**What the task asks**
Nothing in the records may be altered; repeat them exactly.

**Stored records**

+===+

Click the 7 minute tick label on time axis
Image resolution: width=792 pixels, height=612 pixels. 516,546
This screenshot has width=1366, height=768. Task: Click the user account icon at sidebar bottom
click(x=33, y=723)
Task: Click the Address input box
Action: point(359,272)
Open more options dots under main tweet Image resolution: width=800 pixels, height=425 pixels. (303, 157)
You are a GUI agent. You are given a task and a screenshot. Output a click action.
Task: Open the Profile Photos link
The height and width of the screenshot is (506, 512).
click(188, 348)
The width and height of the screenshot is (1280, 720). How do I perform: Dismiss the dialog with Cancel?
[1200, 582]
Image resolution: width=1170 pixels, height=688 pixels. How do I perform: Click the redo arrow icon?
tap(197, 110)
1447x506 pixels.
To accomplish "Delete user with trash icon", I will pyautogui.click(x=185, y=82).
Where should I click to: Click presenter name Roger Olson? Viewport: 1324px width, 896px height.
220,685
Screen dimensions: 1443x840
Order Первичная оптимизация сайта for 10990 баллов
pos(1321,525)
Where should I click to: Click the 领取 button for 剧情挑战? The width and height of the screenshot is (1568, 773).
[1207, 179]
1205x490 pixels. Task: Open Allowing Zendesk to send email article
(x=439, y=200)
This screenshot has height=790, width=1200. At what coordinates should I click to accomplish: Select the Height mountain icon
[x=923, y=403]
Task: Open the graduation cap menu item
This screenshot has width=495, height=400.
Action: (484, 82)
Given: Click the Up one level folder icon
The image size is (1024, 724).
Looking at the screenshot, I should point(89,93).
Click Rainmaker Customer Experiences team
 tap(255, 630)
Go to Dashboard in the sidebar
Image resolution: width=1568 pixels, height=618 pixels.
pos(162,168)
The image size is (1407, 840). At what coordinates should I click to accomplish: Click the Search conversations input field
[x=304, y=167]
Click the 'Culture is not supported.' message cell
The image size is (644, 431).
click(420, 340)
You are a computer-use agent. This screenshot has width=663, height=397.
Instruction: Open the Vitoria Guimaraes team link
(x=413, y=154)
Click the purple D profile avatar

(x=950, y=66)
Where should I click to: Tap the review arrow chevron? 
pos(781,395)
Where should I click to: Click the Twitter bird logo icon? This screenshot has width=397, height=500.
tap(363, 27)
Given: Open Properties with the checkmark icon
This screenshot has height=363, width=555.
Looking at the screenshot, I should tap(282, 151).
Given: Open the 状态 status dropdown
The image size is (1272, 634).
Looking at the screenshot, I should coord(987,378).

+===+

**Written answer**
Click the 7 minute tick label on time axis
Image resolution: width=792 pixels, height=612 pixels. 516,546
This screenshot has width=1366, height=768. Task: Click the user account icon at sidebar bottom
click(x=33, y=723)
Task: Click the Address input box
Action: point(359,272)
Open more options dots under main tweet Image resolution: width=800 pixels, height=425 pixels. (303, 157)
You are a GUI agent. You are given a task and a screenshot. Output a click action.
Task: Open the Profile Photos link
The height and width of the screenshot is (506, 512).
click(188, 348)
The width and height of the screenshot is (1280, 720). How do I perform: Dismiss the dialog with Cancel?
[1200, 582]
Image resolution: width=1170 pixels, height=688 pixels. How do I perform: Click the redo arrow icon?
tap(197, 110)
1447x506 pixels.
To accomplish "Delete user with trash icon", I will pyautogui.click(x=185, y=82).
Where should I click to: Click presenter name Roger Olson? Viewport: 1324px width, 896px height.
220,685
Screen dimensions: 1443x840
Order Первичная оптимизация сайта for 10990 баллов
pos(1321,525)
Where should I click to: Click the 领取 button for 剧情挑战? The width and height of the screenshot is (1568, 773).
[1207, 179]
1205x490 pixels. Task: Open Allowing Zendesk to send email article
(x=439, y=200)
This screenshot has height=790, width=1200. At what coordinates should I click to accomplish: Select the Height mountain icon
[x=923, y=403]
Task: Open the graduation cap menu item
This screenshot has width=495, height=400.
Action: (484, 82)
Given: Click the Up one level folder icon
The image size is (1024, 724).
Looking at the screenshot, I should point(89,93).
Click Rainmaker Customer Experiences team
 tap(255, 630)
Go to Dashboard in the sidebar
Image resolution: width=1568 pixels, height=618 pixels.
pos(162,168)
The image size is (1407, 840). At what coordinates should I click to accomplish: Click the Search conversations input field
[x=304, y=167]
Click the 'Culture is not supported.' message cell
The image size is (644, 431).
click(420, 340)
You are a computer-use agent. This screenshot has width=663, height=397.
Instruction: Open the Vitoria Guimaraes team link
(x=413, y=154)
Click the purple D profile avatar

(x=950, y=66)
Where should I click to: Tap the review arrow chevron? 
pos(781,395)
Where should I click to: Click the Twitter bird logo icon? This screenshot has width=397, height=500.
tap(363, 27)
Given: Open Properties with the checkmark icon
This screenshot has height=363, width=555.
Looking at the screenshot, I should tap(282, 151).
Given: Open the 状态 status dropdown
The image size is (1272, 634).
Looking at the screenshot, I should coord(987,378).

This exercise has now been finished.